Phony Conversations

November 13, 2008 at 1:40 pm (On the road again...)

Music hath charms to soothe the savage beast, as the saying goes. I suppose that’s true, depending on the type of music you listen to. While I don’t recall ever relaxing to the lilting melodies of a Korn album, I do use music to adjust my mood.

It also helps drown out irritating noises.

I’ve recently documented my love of radio at work. If I have background tunes, I can drift off to my own little world while pretending to be fascinated by inane conversation. To be clear, most of my conversations are ones I enjoy, but there are times when people babble on and I’m a captive audience. This is probably most prevalent on the bus.

I’ve been a victim of cell-phone spill-over; you know, when the person behind you is having the most wonderful conversation with their BFF. One gal spent several minutes setting up a blind date with a fellow, including giving her address and phone number. Her number was easy to remember, so when I got off the bus I called the number from a pay phone. “HI. I got your number off the bus. You never know who’s listening. You might want to be more careful.” I mentioned the intersection where she said she lived, wished her a nice day and hung up. Did it freak her out? I hope so. It was my inner Dad manifesting. She seemed like a nice girl, and I’d hate to see her get hurt.

Whenever I get a phone call on the bus, my usual gregarious self turns into Jack Webb. “Just the facts, ma’am.” Why? Because of a call I overheard once. When Clairissa calls me and I’m in transit, she’ll try to get me to talk dirty and freak out my fellow bus-riders. I have to politely decline, but I promised to tell her the story of why I won’t talk dirty to her on the bus. Brace yourself…

It was a typical afternoon, I was on my way to work. A young man got on the bus, jabbering into his cell phone. He was a white kid, trying his damnedest to be Eminem. His hat was on backward/sideways, he wore an oversized puffy white jacket and saggy white pants. His free hand was holding his crotch, every other word was “Yo” and he began and ended every sentence with the endearment “Fool.” “Yo fool, I got so fucked up last night, yo.”
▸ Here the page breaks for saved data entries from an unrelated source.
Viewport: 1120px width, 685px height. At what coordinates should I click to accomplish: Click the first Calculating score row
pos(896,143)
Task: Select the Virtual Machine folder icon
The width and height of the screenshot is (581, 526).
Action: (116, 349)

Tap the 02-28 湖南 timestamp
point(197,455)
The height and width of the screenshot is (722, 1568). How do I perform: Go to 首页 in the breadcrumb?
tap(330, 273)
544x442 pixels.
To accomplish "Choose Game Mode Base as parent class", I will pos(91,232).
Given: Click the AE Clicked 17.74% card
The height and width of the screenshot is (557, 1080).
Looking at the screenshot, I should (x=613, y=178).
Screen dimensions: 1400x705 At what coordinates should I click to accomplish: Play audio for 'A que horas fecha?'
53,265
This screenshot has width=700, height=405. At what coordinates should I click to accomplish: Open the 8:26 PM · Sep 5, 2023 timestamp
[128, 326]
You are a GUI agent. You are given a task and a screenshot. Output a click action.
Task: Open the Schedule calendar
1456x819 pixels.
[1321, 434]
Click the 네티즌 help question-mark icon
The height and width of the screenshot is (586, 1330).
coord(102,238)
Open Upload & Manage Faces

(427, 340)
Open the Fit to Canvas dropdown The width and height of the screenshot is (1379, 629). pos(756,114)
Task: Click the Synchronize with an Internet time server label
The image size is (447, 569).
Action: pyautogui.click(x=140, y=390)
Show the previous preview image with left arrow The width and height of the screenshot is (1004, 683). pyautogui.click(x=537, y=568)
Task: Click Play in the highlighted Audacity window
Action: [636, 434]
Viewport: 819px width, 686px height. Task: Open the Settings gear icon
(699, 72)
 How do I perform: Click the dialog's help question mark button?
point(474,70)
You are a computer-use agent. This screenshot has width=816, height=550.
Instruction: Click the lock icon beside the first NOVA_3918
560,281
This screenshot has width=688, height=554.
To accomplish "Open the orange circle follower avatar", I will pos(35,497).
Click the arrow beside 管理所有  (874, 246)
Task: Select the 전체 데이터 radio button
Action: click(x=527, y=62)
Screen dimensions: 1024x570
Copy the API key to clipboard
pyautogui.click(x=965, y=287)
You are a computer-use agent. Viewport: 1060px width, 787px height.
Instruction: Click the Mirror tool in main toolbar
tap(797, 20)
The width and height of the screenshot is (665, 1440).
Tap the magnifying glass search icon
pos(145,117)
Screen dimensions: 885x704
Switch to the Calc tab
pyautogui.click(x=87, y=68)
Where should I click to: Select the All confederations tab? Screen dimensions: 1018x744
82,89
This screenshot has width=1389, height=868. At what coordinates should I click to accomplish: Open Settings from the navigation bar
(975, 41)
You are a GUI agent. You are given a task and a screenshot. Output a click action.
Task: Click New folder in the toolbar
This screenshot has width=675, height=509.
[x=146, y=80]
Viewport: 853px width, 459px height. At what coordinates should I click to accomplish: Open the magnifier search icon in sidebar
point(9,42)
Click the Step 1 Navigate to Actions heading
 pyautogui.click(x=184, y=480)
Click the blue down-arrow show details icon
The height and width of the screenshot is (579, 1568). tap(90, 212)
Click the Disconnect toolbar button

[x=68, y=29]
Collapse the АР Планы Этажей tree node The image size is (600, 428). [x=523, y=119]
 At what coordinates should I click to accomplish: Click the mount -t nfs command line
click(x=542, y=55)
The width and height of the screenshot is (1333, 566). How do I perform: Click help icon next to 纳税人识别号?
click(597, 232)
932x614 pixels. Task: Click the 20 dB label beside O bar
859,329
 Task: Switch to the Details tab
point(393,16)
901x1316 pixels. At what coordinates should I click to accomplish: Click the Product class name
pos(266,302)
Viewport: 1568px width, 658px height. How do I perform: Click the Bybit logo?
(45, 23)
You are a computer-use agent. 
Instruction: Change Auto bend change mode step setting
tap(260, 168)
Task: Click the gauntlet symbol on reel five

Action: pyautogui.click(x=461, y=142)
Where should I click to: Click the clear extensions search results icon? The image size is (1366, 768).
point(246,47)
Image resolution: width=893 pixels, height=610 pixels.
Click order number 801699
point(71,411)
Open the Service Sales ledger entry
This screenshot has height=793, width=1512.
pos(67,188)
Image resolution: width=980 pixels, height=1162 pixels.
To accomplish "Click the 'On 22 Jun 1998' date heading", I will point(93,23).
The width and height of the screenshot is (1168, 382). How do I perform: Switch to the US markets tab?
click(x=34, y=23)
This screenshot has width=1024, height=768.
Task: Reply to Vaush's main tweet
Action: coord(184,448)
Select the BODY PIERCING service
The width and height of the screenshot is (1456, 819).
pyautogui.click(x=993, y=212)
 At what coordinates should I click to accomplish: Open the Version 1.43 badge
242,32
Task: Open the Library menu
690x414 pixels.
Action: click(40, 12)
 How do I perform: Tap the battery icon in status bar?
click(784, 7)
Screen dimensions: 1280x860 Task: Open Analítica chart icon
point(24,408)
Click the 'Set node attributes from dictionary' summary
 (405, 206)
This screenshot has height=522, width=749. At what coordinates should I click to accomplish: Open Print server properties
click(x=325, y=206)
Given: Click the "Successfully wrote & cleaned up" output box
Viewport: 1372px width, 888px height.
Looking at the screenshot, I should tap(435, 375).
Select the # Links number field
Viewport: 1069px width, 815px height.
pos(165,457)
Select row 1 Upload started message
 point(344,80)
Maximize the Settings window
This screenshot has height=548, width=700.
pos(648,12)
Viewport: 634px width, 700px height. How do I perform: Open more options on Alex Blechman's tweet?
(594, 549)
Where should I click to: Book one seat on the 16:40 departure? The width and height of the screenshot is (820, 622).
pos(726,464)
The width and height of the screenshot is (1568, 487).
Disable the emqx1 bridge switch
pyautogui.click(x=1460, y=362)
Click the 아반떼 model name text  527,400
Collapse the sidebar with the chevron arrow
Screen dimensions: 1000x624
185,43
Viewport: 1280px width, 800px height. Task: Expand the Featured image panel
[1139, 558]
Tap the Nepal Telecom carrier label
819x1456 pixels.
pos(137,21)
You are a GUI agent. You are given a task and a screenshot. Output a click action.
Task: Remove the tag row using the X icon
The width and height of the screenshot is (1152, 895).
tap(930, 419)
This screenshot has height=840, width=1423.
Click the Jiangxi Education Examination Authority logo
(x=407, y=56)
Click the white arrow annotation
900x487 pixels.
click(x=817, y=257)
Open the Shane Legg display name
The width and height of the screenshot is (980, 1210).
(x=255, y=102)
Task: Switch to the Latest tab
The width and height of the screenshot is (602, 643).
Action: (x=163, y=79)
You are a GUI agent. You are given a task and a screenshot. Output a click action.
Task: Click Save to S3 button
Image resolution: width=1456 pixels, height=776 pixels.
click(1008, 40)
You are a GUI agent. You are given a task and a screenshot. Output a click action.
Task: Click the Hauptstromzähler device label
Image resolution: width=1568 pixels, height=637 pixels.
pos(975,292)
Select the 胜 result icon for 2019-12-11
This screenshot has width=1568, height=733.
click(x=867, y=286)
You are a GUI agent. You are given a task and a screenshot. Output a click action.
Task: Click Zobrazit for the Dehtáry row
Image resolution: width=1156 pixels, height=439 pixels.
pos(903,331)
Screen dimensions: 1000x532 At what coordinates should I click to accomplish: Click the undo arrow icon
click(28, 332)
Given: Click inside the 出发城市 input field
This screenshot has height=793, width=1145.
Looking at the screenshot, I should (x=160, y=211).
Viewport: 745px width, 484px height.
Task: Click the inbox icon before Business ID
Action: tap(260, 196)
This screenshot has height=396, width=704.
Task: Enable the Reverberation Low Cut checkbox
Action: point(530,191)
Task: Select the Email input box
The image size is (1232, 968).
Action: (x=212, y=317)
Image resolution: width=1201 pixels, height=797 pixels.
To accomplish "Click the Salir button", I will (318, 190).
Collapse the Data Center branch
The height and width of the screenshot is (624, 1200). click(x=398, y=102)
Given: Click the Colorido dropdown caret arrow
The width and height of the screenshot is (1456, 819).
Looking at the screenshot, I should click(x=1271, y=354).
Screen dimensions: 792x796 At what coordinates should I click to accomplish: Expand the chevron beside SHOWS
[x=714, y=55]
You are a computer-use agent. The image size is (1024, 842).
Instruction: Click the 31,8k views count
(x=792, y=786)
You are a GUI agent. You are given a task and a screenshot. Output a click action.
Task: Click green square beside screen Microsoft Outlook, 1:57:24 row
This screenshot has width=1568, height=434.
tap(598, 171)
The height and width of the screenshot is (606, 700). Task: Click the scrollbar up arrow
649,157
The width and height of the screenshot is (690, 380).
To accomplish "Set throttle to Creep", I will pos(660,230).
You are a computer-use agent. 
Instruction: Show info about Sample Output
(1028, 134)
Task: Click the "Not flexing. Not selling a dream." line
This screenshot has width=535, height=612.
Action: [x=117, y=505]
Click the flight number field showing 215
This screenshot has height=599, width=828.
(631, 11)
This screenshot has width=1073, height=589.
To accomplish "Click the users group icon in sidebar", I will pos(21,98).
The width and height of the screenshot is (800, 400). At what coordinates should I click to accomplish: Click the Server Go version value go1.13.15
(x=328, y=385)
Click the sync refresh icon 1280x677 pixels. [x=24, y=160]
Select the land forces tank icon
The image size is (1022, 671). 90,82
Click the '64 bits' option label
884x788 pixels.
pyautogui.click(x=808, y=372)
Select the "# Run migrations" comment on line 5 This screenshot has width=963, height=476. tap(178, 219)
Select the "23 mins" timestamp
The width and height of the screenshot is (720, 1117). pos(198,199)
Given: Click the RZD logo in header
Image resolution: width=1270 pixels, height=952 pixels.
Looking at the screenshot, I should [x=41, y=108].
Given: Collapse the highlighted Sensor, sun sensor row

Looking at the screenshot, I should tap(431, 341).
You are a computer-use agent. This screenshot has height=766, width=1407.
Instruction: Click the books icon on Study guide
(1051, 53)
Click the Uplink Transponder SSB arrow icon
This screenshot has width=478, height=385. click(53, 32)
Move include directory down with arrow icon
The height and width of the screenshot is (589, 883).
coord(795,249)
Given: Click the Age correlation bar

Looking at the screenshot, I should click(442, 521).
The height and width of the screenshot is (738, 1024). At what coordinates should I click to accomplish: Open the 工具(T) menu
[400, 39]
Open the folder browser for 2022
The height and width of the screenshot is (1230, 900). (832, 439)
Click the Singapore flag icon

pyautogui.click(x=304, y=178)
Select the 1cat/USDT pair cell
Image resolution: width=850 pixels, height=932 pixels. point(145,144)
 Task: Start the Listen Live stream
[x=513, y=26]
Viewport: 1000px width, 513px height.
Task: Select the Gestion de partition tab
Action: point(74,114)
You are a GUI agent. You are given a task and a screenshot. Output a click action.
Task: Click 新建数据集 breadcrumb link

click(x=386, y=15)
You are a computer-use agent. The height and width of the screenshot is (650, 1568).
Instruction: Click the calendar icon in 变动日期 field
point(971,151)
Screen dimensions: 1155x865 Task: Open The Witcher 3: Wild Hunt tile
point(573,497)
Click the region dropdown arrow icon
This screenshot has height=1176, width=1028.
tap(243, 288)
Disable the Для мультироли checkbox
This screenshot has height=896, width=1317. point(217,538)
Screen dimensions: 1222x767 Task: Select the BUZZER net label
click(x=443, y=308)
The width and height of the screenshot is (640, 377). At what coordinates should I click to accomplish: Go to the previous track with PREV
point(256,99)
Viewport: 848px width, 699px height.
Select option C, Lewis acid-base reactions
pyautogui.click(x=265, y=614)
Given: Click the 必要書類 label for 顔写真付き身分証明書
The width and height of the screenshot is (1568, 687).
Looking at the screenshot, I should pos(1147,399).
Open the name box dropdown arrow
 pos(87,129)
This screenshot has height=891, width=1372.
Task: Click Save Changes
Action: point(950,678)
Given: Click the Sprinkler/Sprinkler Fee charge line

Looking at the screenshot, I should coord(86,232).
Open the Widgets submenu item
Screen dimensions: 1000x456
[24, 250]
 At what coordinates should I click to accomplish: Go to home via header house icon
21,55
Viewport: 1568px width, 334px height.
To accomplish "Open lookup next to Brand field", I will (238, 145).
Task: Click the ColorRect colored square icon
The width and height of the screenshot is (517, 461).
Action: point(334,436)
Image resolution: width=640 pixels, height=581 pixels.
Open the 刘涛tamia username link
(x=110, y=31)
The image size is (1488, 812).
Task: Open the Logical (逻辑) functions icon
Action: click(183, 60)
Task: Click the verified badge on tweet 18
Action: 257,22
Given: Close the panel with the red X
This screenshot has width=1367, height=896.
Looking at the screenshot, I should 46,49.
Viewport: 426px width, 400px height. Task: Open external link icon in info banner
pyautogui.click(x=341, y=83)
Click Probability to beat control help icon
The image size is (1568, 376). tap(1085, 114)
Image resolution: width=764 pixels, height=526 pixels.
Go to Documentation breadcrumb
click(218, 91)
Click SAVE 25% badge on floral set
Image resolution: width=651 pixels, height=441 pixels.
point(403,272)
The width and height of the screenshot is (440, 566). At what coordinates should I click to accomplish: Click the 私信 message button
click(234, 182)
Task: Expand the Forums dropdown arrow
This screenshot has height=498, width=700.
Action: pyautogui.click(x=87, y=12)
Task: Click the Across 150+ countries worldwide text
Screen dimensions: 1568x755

As this LOUD conversation went on, he began regaling his adventures from the previous evening. “Lissen foo, I hooked up with this bitch, and she let me do her in the butt! Fool, a girl’s butt is nothing like a guy’s butt, yo!”

I got a mental image, and it has stuck with me to this day. (Quick! Someone invent a brain-shower!) I am not easily offended, and this didn’t offend me, per se, but it hit a home run in the baseball game of moments I’ll never forget. Today’s lesson: Talk quietly when bragging about sexual conquests on the bus.

Thanks to Art East, I now have audio distraction. He found me an MP3 player that has radio, and he put about thirty of my favorite albums on it. I no longer have to suffer through “She said that I said that she said that I said etc…” I can push a button, and Metallica will obliterate any irritating background noise.

If I don’t feel like jamming out, and just want quiet? I can put the earbuds in and bob my head. I’m politely ignoring you!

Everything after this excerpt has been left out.